When the Superbowl came to the nearby Twin Cities in 1992, nearly every hotel, motel and bed and breakfast room was booked the week leading up to the big game. These days, hotels aren't the only ones opening their doors to the crowd of fans.
Hudson had about 20 Airbnbs up for rent in the weeks ahead of the game, with several specifying rental for Super Bowl weekend. About half of those were still available the Monday before Super Bowl. Prices ranged from $150 a night to more than $7,000.
Katie Nelson has her 2-bedroom Hudson home listed for rent for the Super Bowl.

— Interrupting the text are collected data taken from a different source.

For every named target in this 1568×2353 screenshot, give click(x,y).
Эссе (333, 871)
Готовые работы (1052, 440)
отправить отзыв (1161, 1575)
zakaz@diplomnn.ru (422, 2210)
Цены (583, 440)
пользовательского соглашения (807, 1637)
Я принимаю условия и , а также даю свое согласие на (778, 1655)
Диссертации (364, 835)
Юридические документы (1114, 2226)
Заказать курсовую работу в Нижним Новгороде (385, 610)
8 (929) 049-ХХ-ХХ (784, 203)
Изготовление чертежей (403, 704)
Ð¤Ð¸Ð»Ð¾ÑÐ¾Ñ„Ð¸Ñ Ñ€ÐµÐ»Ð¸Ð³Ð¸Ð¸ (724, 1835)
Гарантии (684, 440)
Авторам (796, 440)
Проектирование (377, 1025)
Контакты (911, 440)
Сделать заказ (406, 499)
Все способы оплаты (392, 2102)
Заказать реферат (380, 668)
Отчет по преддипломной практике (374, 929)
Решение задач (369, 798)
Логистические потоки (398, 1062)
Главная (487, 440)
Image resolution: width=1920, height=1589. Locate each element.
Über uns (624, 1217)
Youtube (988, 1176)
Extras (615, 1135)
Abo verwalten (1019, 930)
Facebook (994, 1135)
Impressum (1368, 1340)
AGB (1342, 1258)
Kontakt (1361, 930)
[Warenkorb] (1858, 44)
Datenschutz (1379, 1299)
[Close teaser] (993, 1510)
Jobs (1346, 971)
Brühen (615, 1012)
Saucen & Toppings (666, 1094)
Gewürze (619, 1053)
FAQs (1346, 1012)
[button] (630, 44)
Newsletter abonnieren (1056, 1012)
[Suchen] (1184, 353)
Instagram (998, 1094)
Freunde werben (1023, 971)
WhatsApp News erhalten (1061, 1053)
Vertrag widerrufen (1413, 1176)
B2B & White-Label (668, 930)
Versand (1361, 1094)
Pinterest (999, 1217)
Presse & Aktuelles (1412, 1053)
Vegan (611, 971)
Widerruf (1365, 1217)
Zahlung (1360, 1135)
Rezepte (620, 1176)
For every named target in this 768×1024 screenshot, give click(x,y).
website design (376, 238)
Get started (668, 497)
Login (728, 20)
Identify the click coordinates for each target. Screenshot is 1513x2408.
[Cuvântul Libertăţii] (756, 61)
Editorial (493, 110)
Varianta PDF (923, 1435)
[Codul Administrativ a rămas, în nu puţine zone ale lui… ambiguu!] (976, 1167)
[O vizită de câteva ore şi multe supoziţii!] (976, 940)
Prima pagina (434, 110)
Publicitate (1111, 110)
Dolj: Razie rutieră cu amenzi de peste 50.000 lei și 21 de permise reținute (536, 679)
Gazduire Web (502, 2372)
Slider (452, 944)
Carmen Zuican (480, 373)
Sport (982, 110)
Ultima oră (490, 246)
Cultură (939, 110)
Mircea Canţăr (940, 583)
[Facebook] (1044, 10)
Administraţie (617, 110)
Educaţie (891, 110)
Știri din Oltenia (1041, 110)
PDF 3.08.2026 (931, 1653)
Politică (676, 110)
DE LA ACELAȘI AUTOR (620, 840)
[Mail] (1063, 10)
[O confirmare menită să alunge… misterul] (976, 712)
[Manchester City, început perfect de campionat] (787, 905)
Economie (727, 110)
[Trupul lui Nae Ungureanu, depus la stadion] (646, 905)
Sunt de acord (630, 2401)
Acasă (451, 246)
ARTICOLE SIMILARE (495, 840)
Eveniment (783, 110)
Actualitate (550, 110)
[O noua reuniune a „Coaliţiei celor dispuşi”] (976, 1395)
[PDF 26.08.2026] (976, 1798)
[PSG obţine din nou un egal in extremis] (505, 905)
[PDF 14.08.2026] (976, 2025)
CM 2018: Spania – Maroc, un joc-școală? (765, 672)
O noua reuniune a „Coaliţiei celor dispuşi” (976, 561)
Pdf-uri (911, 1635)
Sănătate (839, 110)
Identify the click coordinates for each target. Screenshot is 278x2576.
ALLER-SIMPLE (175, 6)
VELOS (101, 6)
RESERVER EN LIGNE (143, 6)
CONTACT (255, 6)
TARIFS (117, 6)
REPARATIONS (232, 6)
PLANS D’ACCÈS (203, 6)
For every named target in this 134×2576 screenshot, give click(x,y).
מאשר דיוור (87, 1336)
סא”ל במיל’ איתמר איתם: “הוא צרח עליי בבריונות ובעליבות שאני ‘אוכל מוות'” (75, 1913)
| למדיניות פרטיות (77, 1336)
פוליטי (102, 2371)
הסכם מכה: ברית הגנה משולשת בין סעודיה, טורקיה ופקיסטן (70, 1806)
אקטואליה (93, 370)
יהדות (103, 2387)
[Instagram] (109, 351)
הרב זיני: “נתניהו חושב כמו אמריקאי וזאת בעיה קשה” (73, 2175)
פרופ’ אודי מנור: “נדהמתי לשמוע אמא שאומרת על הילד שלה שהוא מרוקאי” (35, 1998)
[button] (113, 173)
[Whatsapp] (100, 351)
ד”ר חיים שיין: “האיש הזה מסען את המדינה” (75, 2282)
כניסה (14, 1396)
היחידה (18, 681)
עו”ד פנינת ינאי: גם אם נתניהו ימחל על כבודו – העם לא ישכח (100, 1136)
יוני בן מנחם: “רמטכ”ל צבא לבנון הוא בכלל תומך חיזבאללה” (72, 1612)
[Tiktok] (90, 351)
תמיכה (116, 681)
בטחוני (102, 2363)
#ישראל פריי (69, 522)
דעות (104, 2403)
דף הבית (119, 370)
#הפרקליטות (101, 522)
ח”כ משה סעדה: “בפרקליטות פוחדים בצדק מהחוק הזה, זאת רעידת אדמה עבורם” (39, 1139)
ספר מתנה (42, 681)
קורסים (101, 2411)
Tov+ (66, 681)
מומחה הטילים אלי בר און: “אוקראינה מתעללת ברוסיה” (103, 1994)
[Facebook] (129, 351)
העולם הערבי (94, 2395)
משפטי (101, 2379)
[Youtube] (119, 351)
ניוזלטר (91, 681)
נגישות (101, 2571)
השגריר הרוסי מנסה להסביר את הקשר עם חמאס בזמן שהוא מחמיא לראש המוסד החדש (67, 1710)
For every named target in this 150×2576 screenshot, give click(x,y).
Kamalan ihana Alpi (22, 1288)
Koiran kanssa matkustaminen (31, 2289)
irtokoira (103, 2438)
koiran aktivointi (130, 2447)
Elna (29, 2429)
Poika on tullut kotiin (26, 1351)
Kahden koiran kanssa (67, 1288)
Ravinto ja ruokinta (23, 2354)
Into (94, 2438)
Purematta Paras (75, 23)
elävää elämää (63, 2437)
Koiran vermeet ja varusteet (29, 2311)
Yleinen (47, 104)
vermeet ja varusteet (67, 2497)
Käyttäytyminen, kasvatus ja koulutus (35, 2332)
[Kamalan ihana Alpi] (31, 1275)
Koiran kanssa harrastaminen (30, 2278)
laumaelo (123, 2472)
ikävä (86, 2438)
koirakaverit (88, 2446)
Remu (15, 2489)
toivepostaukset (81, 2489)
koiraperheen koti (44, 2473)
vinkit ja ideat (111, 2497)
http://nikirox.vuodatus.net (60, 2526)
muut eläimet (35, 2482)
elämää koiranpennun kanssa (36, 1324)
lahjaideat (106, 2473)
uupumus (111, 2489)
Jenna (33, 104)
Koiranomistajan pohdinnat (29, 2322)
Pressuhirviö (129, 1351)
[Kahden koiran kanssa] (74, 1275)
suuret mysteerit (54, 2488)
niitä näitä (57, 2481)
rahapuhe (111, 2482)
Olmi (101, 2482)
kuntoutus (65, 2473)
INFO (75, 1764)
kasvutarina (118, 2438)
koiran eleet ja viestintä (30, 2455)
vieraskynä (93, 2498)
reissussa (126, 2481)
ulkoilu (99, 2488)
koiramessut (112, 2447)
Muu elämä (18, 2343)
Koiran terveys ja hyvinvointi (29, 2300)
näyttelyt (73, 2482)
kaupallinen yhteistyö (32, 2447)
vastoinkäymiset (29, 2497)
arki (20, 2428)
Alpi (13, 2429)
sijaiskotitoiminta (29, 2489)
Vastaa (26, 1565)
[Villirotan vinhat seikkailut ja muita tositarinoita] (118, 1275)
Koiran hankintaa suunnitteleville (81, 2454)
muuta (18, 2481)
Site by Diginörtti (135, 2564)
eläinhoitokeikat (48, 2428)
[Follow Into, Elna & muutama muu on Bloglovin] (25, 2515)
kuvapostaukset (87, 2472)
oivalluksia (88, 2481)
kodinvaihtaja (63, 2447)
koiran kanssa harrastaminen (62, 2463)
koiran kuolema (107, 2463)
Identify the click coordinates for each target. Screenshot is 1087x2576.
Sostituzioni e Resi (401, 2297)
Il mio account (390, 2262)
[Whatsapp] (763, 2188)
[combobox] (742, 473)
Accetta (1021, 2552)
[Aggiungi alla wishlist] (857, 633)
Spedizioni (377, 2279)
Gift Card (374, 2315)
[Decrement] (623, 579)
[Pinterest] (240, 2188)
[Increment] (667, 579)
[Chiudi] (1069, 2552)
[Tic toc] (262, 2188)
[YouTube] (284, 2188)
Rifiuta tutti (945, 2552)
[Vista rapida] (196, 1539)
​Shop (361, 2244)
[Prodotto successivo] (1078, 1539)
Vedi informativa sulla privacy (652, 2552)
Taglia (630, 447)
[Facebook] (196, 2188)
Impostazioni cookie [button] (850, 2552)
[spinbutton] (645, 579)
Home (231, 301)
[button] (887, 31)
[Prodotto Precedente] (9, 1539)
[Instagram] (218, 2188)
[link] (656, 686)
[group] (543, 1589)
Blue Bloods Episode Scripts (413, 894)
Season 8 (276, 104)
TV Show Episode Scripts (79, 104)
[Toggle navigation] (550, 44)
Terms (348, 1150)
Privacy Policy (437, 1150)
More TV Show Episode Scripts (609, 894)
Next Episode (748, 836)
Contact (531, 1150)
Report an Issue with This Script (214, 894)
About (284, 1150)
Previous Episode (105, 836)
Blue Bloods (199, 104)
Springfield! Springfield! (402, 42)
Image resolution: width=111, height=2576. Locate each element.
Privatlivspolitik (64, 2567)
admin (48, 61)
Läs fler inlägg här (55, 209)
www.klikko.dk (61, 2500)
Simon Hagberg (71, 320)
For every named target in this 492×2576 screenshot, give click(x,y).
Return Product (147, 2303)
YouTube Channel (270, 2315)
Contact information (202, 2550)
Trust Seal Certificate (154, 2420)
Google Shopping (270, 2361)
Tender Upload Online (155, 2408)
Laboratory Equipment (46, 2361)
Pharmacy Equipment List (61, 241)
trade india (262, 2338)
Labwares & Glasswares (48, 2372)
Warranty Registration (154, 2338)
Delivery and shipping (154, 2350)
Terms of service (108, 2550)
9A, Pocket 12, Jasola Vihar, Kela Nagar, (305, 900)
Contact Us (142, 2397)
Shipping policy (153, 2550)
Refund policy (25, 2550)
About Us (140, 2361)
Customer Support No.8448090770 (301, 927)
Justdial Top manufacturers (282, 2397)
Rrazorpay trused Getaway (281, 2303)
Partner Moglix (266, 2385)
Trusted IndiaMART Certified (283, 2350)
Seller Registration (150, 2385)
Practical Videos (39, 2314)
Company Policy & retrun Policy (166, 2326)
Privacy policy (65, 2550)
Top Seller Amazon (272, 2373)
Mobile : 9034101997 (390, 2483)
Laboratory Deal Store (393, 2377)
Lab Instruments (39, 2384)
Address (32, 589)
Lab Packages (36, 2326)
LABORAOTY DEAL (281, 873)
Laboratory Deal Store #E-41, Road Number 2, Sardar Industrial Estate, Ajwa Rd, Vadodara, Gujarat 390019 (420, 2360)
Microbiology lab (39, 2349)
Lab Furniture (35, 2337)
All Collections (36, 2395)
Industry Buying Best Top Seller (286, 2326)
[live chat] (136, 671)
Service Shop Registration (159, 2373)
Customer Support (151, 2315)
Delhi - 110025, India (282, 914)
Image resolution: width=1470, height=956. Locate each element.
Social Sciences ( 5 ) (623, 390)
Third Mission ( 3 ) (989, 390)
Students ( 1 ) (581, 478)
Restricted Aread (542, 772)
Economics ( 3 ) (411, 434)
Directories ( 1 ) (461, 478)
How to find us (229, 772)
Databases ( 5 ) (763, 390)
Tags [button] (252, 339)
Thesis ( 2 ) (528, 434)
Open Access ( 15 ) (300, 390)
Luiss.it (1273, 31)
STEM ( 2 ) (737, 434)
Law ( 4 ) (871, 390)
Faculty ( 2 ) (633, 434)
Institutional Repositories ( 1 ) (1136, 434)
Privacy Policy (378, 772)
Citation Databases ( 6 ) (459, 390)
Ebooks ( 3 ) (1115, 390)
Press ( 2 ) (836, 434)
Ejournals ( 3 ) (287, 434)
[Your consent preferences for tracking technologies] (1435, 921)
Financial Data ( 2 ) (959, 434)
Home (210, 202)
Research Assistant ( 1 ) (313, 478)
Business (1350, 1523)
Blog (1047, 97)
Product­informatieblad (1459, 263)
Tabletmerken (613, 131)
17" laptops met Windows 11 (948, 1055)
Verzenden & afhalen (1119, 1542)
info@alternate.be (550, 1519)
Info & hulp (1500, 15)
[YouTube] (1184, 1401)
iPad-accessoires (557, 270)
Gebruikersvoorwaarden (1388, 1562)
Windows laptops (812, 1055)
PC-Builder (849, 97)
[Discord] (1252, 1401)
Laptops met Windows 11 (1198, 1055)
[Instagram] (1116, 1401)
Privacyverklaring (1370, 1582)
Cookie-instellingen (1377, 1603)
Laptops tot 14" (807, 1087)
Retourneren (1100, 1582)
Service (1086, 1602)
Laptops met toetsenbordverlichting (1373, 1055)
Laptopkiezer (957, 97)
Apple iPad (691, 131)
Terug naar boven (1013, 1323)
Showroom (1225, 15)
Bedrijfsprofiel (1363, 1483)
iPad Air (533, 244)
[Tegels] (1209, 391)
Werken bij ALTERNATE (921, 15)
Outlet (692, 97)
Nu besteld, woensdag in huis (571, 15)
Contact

Nelson saw other listings for places in Hudson, and decided to take the opportunity to post her own house on Airbnb.
"I'm aware that in the Cities that even a lot of the hotels were pretty much already booked out," Nelson said.
She was initially surprised when she heard last summer that people would be posting their homes, but she said she now sees the need with hotels booked.
"It is so close and we have a lot of great restaurants and things to do downtown," Nelson said.
Nelson plans to stay with family in town if her place is rented.
Even with the new choices with rentals by owner, Hudson hotels are still seeing a lot of guests for the weekend.
Hampton Inn and Suites was completely sold out as of Wednesday, Jan. 24.
"Up until this Sunday when the teams were finally decided we only had about 15 rooms left already," said General Manager Wade Scribner.
The hotel was expecting to sell out, Scribner said, and didn't run any extra promotions for the weekend.
"We kind of knew that the Cities would be sold out months in advance, so we basically kind of waited," he said.
The Royal Inn still had some rooms available as of Thursday, Jan. 24. Manager Saj Bhakta expected they would sell out for the weekend of the Super Bowl, and probably that Thursday as well.
"Most of the activity started this weekend," Bhakta said.
As the Super Bowl approached, Bhakta spoke with hotel owners and managers in Houston, the site of last year's game, to see what he might expect.
"What they told me was hotels that were about half an hour away from the stadium they eventually got the regular rate," he said.
Hudson Chamber of Commerce Tourism Director Mary Weller said the chamber will gauge the impact of the Super Bowl on Hudson by overnight stays.
"Some hotels are full, some are not," she said in a Friday, Jan. 26 interview.
While visitors come for this weekend, Weller's focus is to promote Hudson 365 days a year.
"We want people to come here every day all year," Weller said.
Rather than creating a local event that would have had to compete with Super Bowl events, Weller decided to focus on showing off what Hudson always has to offer.
"We want people to know there's things to do once they're here," Weller said. "The carpet that is rolled out is the same carpet that is rolled out whenever people come."
Weller said she is looking forward to the Super Bowl and its impact, which the area hasn't seen in 26 years.
"It's doesn't happen every year," Weller said. "We're always excited to see what new people come."